_Collected data_
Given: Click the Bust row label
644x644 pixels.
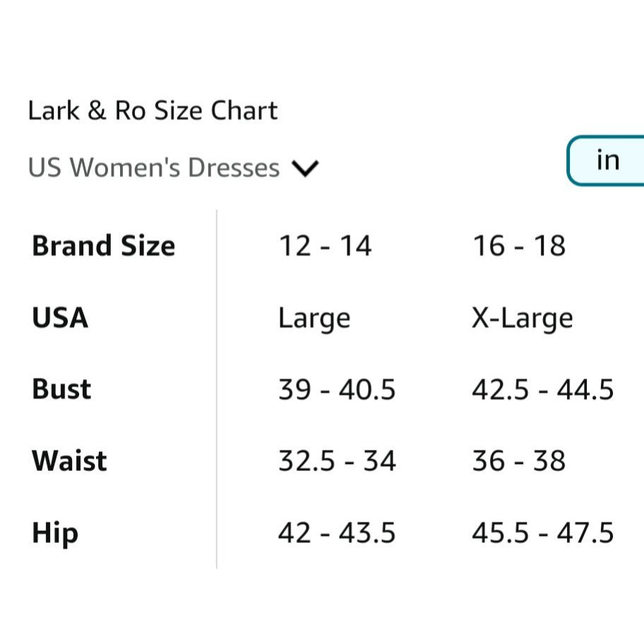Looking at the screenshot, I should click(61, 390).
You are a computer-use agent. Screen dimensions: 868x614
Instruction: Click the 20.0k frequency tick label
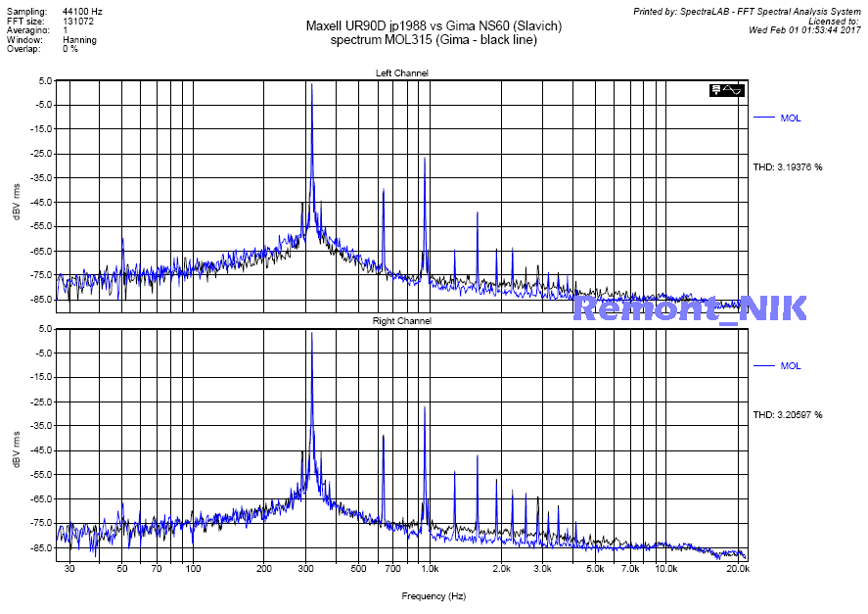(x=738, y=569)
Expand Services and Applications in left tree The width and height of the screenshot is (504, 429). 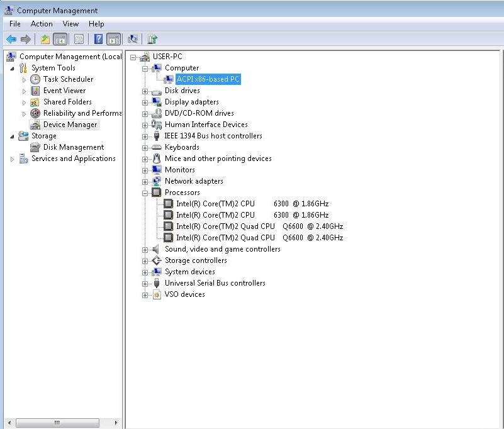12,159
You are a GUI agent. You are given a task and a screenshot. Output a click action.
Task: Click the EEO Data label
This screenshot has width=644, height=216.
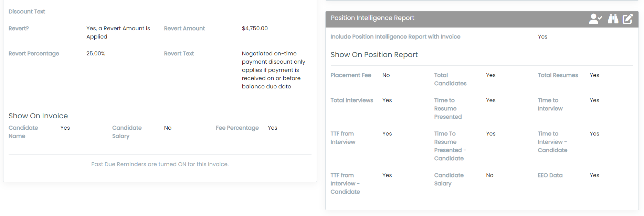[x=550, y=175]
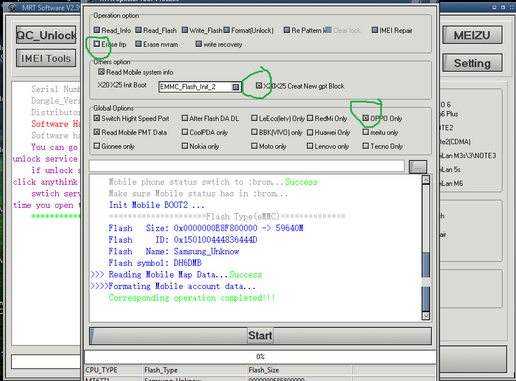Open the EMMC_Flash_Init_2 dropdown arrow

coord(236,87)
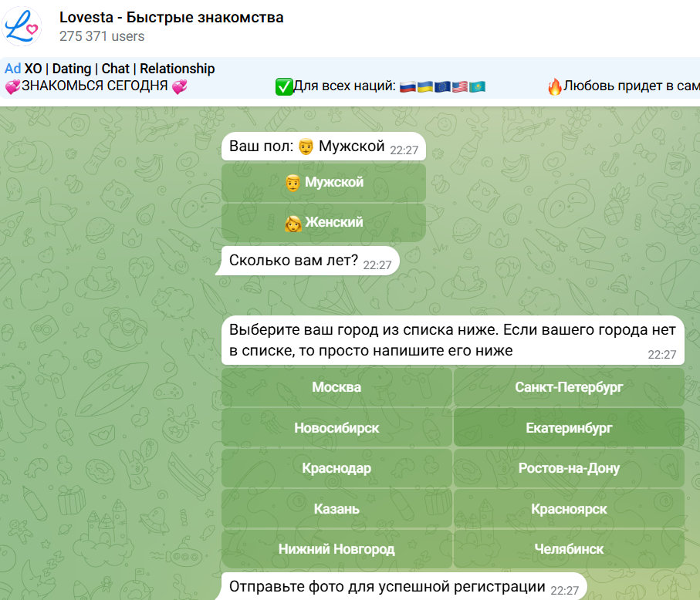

_Task to complete_
Where does "agent" appear in the records above? Copy each line that holds it.

_Task output_
You are a computer-use agent. Screen dimensions: 868x614
You are a GUI agent. You are given a task and a screenshot. Output a click action.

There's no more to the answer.